Allen explained that the ability to bring groups with different opinions together is something Thomas hopes becomes a part of the missional identity of Covenant – that Covenant is recognized as a place where conversations happen well and communities come together across differences.
“We are called to be a ‘Love Letter’ from God to Austin,” Thomas said. “We saw in the Courageous Conversations last fall that several people attending were not Covenant members. Dealing with political polarization is not just an issue Christians need to address. We believe that as we work on being an alternative witness at Covenant, others will want to come and learn with us.”
Allen has lived in the Northeast, the Northwest and the Midwest, but Austin is home to his wife, Liz. When Allen started working as a consultant, the couple and their two sons were no longer tied to a place for Allen’s job. When Liz, a graduate of the University of Texas Law School, was offered a job in the Law School’s Development Office in 2017, they jumped at the chance to be closer to Liz’s family.
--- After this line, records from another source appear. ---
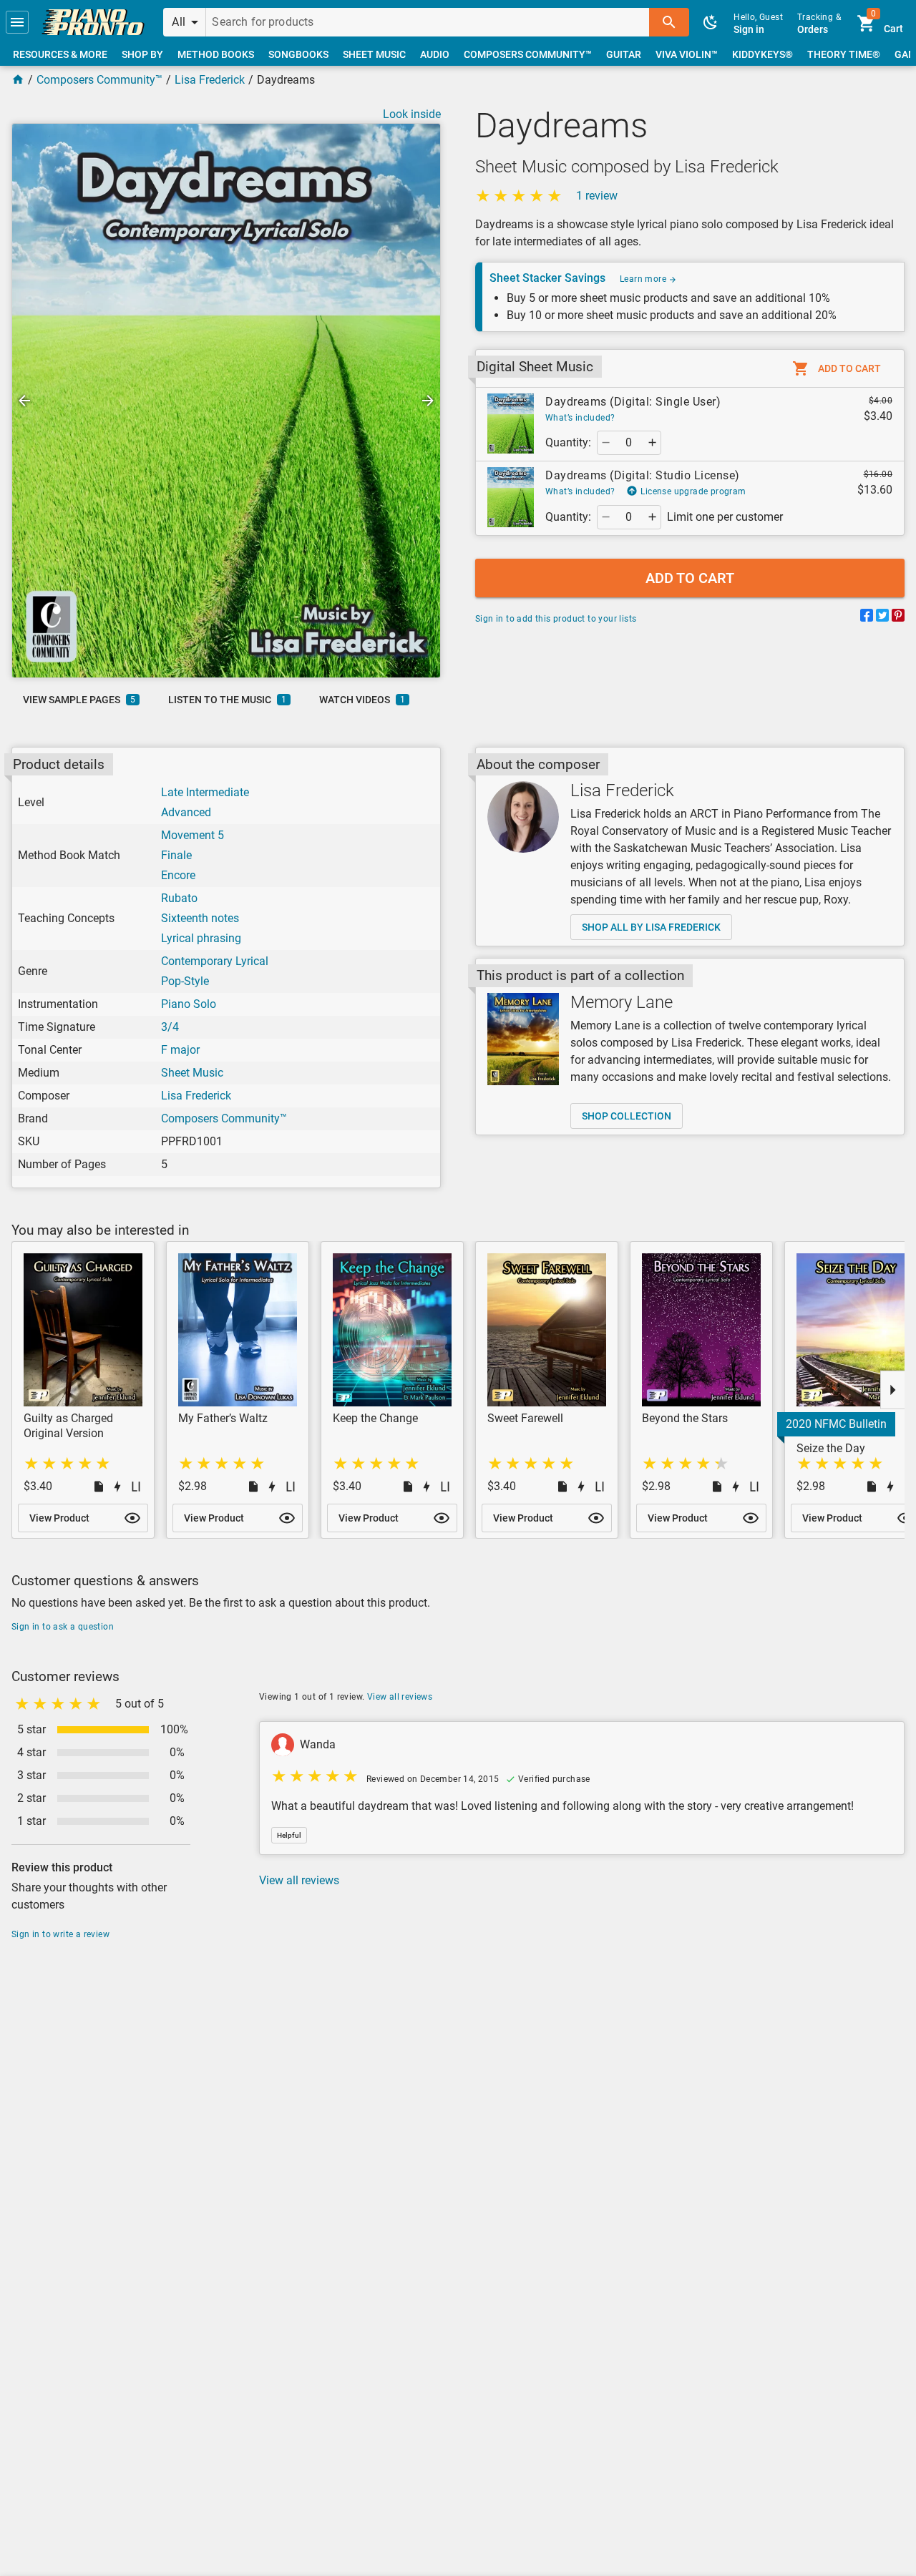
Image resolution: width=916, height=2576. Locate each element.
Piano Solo (188, 1004)
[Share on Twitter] (882, 618)
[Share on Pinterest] (898, 618)
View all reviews (399, 1697)
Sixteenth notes (200, 918)
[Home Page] (17, 80)
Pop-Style (185, 981)
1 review (597, 195)
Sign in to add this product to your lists (555, 619)
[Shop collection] (523, 1039)
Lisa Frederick (210, 80)
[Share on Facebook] (866, 618)
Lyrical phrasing (201, 938)
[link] (93, 22)
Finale (176, 855)
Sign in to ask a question (62, 1627)
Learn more (644, 279)
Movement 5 (192, 835)
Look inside (412, 114)
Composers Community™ (99, 80)
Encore (178, 875)
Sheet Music (192, 1072)
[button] (17, 22)
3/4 (170, 1027)
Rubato (179, 898)
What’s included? (580, 418)
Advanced (186, 812)
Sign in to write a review (60, 1934)
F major (180, 1050)
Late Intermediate (205, 792)
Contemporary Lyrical (214, 961)
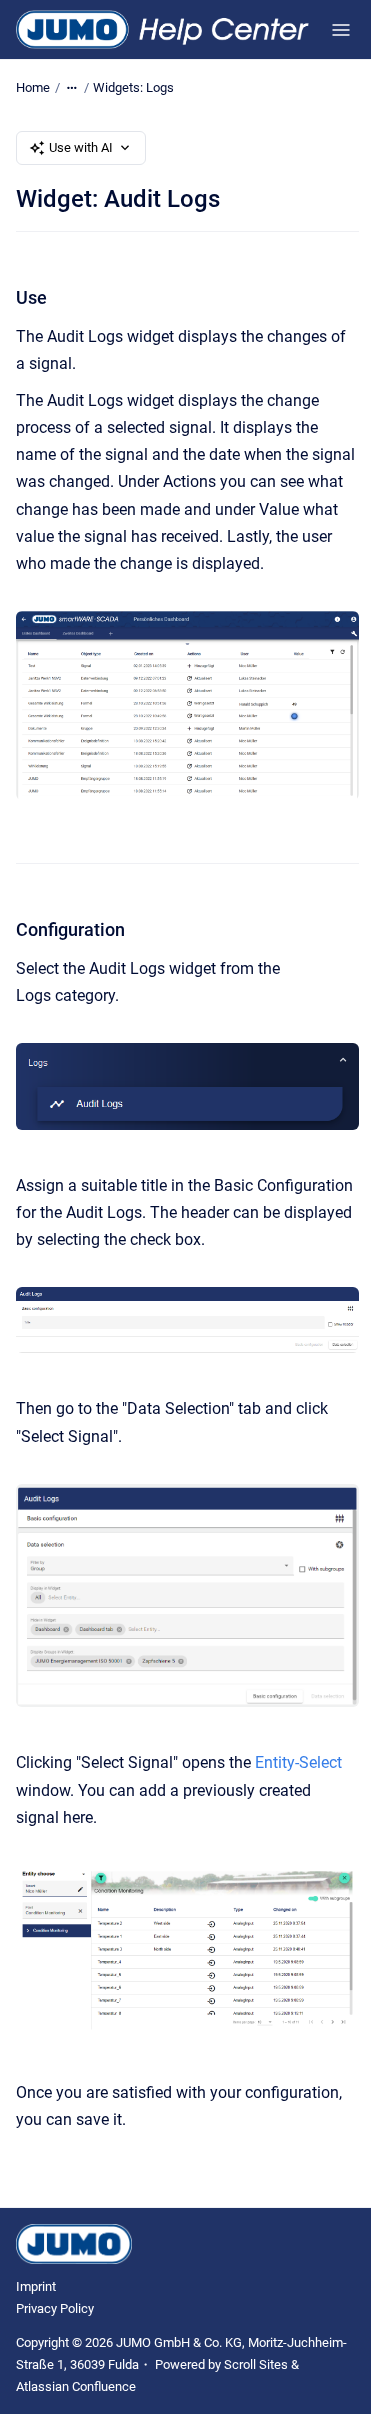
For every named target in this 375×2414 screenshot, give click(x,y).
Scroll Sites (256, 2364)
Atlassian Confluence (76, 2386)
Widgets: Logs (133, 87)
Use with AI (81, 147)
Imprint (36, 2286)
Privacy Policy (55, 2308)
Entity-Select (298, 1762)
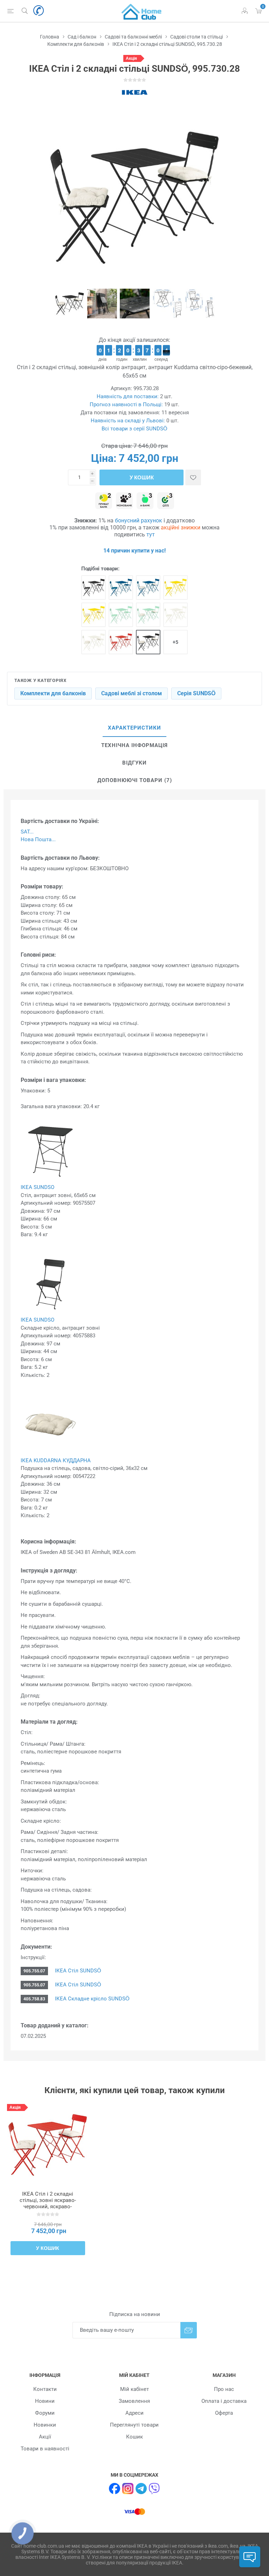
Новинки (45, 2425)
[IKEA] (134, 92)
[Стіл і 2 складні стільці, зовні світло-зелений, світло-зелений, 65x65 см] (121, 615)
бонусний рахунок (138, 520)
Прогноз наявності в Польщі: (126, 404)
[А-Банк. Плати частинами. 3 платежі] (145, 501)
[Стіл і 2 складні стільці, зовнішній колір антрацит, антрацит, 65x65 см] (93, 587)
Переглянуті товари (134, 2425)
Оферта (224, 2413)
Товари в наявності (45, 2448)
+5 (175, 642)
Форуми (45, 2413)
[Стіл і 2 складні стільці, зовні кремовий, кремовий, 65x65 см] (175, 615)
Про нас (224, 2389)
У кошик (142, 477)
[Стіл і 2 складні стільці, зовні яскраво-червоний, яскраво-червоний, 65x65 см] (121, 642)
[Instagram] (127, 2488)
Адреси (134, 2413)
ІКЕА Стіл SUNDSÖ (77, 1971)
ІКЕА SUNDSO (37, 1187)
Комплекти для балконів (53, 693)
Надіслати (188, 2330)
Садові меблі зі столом (131, 693)
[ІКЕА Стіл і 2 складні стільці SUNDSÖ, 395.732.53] (48, 2145)
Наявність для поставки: (128, 396)
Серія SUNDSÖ (196, 693)
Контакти (45, 2389)
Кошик (134, 2437)
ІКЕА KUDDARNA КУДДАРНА (56, 1460)
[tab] (134, 728)
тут (150, 534)
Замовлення (134, 2401)
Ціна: (103, 458)
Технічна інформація (134, 745)
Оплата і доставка (224, 2401)
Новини (45, 2401)
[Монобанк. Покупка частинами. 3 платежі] (124, 501)
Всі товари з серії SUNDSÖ (134, 428)
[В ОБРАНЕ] (193, 477)
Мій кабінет (134, 2389)
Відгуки (134, 763)
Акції (45, 2437)
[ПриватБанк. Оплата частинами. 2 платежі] (103, 501)
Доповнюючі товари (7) (134, 780)
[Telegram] (141, 2488)
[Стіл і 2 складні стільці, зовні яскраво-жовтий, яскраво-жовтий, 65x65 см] (175, 587)
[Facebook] (114, 2488)
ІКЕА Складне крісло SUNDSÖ (92, 1999)
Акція (131, 58)
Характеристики (134, 728)
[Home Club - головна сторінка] (141, 11)
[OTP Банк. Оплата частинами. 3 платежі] (165, 501)
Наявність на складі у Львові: (128, 420)
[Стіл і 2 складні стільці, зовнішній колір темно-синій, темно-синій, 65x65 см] (121, 587)
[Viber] (154, 2488)
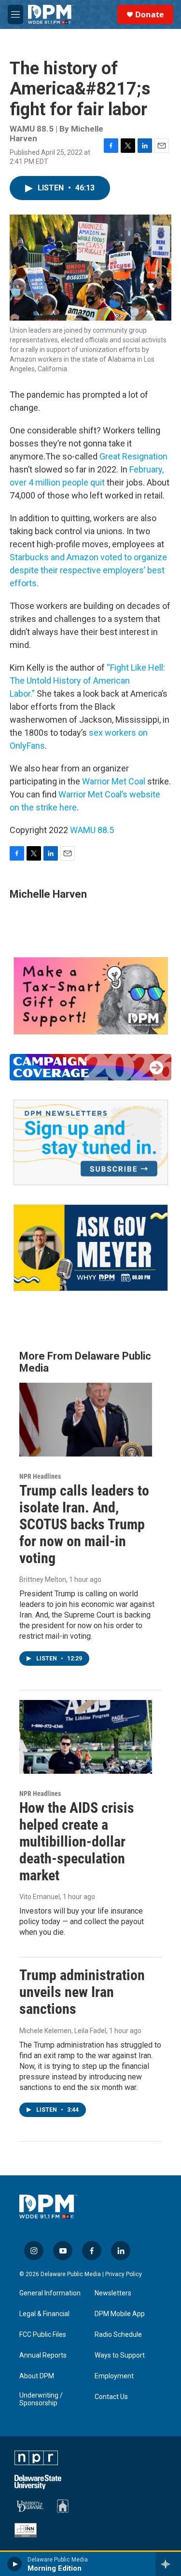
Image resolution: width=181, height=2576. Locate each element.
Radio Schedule (118, 2334)
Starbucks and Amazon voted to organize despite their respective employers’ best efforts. (88, 570)
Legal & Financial (44, 2314)
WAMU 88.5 (92, 830)
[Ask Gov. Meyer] (90, 1248)
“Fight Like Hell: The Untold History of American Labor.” (87, 680)
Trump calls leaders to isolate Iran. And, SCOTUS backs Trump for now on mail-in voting (84, 1524)
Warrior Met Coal (113, 781)
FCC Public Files (42, 2334)
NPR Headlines (40, 1476)
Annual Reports (43, 2355)
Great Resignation (133, 456)
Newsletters (113, 2293)
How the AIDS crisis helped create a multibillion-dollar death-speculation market (76, 1841)
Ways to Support (120, 2355)
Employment (114, 2376)
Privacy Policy (123, 2274)
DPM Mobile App (120, 2314)
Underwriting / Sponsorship (41, 2399)
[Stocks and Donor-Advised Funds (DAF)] (90, 996)
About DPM (36, 2376)
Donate (149, 14)
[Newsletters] (90, 1142)
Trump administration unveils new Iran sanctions (82, 1992)
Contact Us (111, 2397)
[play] (15, 2564)
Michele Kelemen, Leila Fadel (62, 2031)
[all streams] (168, 2564)
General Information (50, 2293)
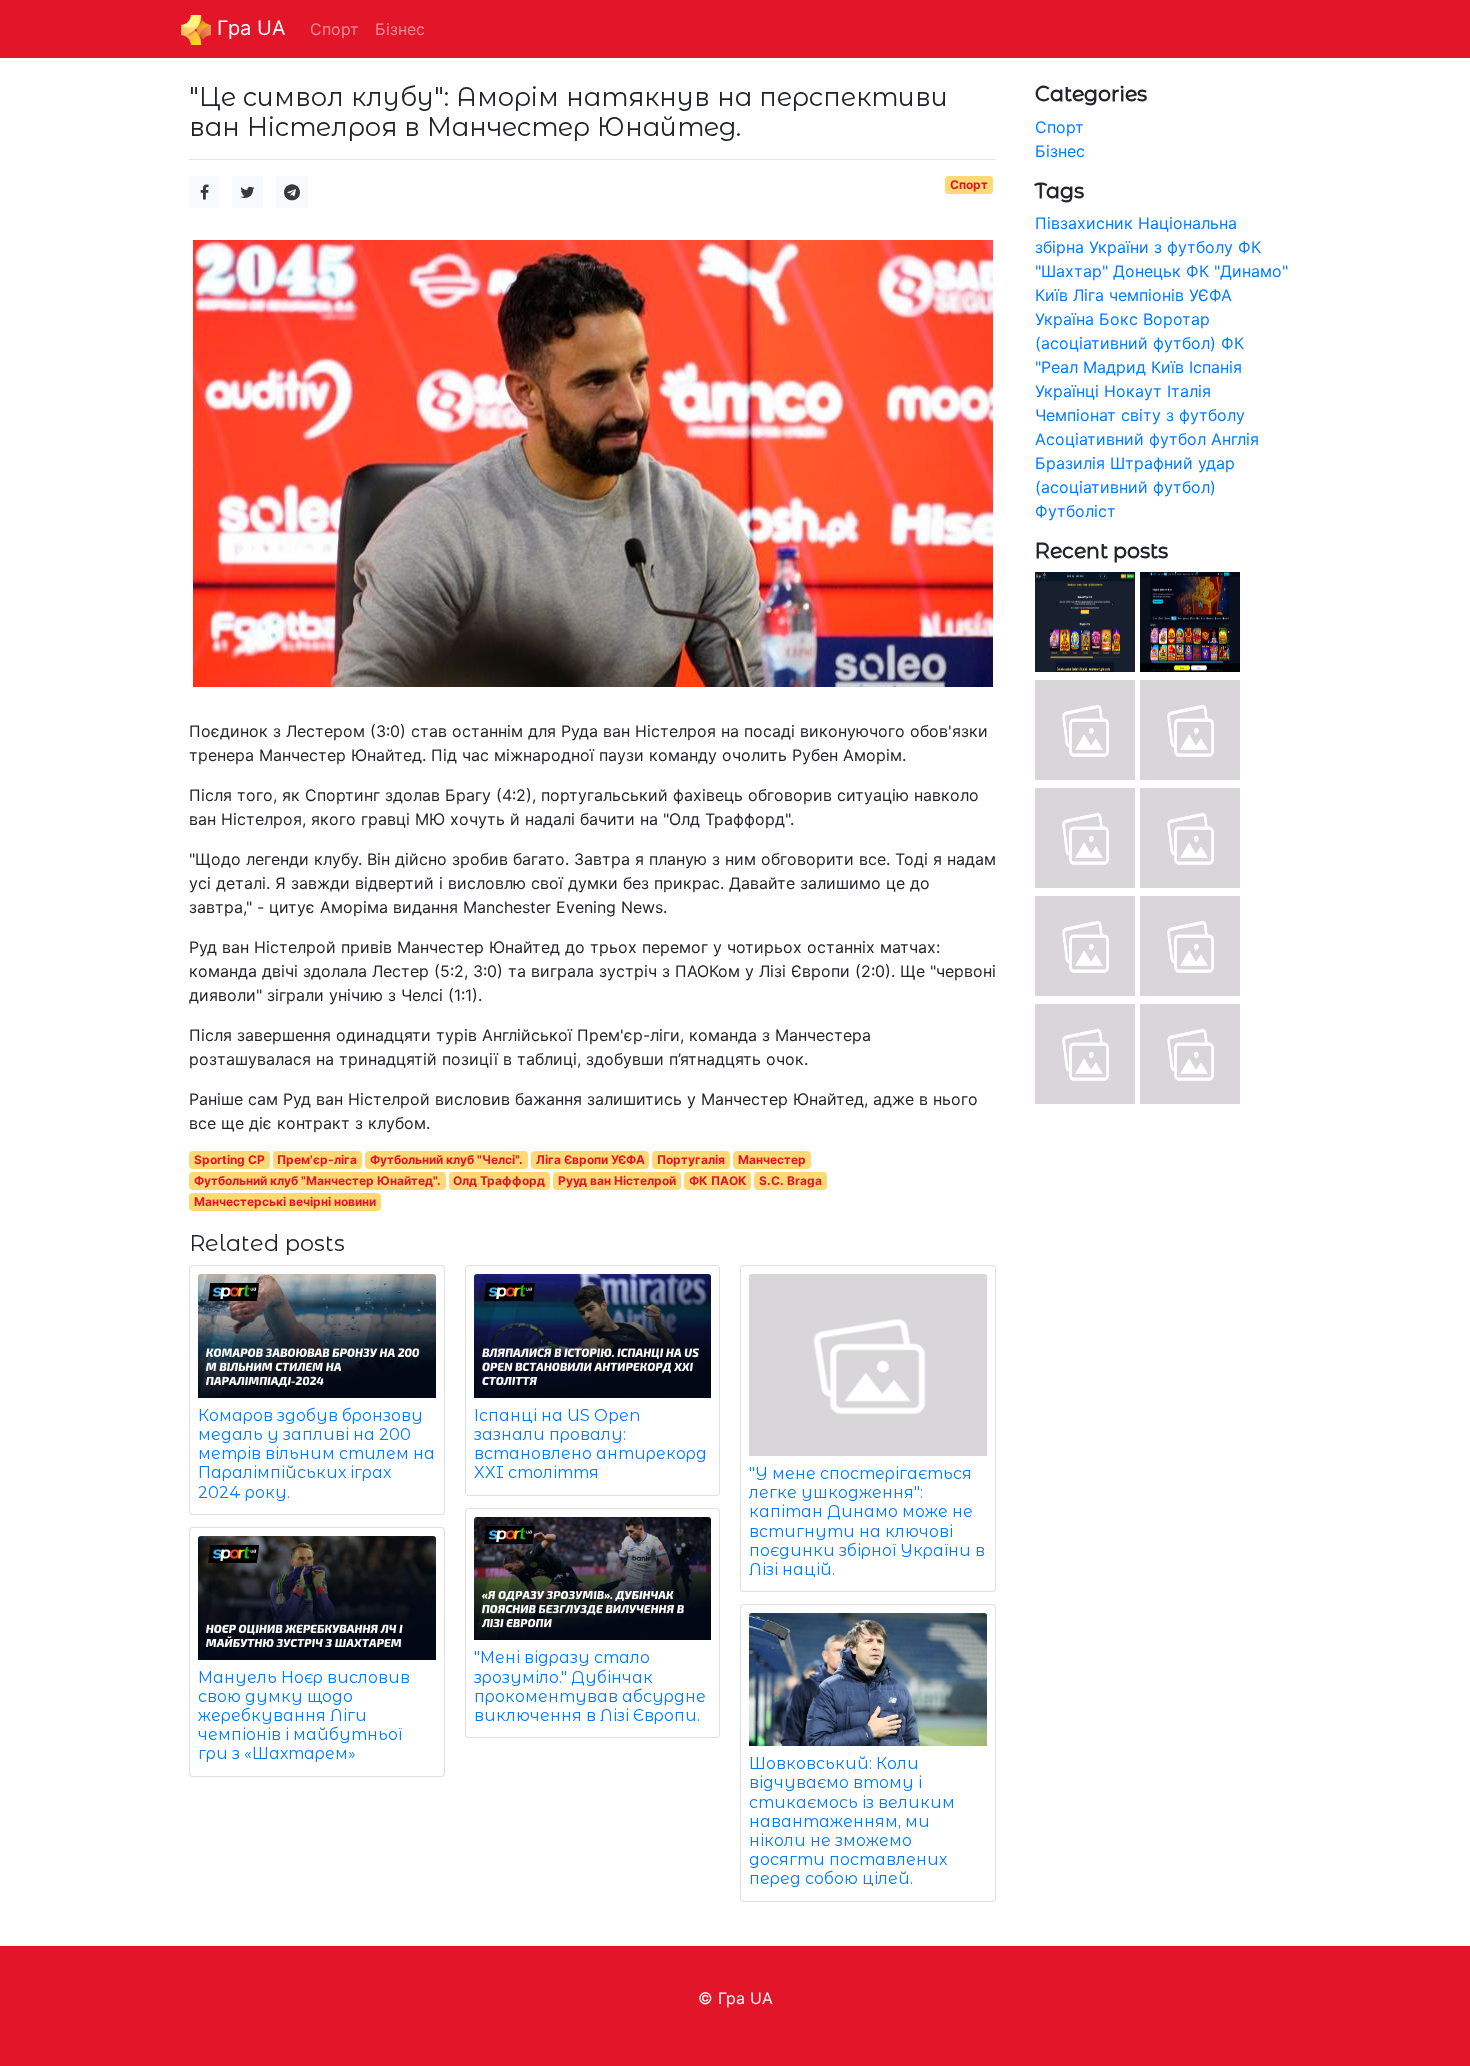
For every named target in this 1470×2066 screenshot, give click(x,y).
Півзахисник (1084, 223)
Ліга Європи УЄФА (590, 1159)
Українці (1067, 391)
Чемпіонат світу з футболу (1140, 415)
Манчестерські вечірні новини (285, 1201)
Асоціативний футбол (1120, 439)
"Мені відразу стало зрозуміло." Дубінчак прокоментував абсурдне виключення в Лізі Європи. (590, 1686)
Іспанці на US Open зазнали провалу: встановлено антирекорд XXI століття (590, 1444)
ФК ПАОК (718, 1180)
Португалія (691, 1159)
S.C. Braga (790, 1180)
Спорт (969, 184)
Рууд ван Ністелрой (617, 1180)
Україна (1064, 319)
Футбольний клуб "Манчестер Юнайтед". (317, 1180)
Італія (1189, 391)
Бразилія (1070, 463)
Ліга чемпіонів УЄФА (1152, 295)
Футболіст (1075, 511)
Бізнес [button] (400, 29)
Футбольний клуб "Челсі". (446, 1159)
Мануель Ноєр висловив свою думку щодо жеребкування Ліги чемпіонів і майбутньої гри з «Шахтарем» (304, 1716)
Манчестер (772, 1159)
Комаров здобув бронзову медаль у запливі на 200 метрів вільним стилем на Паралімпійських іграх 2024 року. (316, 1454)
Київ (1167, 367)
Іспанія (1215, 367)
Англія (1235, 439)
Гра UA (248, 28)
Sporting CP (229, 1159)
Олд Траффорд (499, 1180)
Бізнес (1060, 151)
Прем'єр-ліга (317, 1159)
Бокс (1118, 319)
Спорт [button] (334, 29)
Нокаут (1133, 391)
Sam, 19, is a sophomore at Wesleyan University in Connecticut. Isaac, 17, is a senior at St. Andrew’s Episcopal School.
Being in Austin benefits Allen’s time at Covenant. “I’m looking forward to the chance to be in pretty steady relationships with the congregation and the staff over the course of these couple years. I get to be a part of the rhythm of the church,” Allen said.
“Allen is a brilliant theologian and a wonderful human being,” Thomas said. “He will be a dynamic presence in our congregation!”
“I am so excited to work with the people of Covenant,” Allen said. “Everything I’ve experienced so far makes me lean forward with anticipation of really good things that God can do in the mix that I bring and you all bring. I’m just very glad to be doing this work.”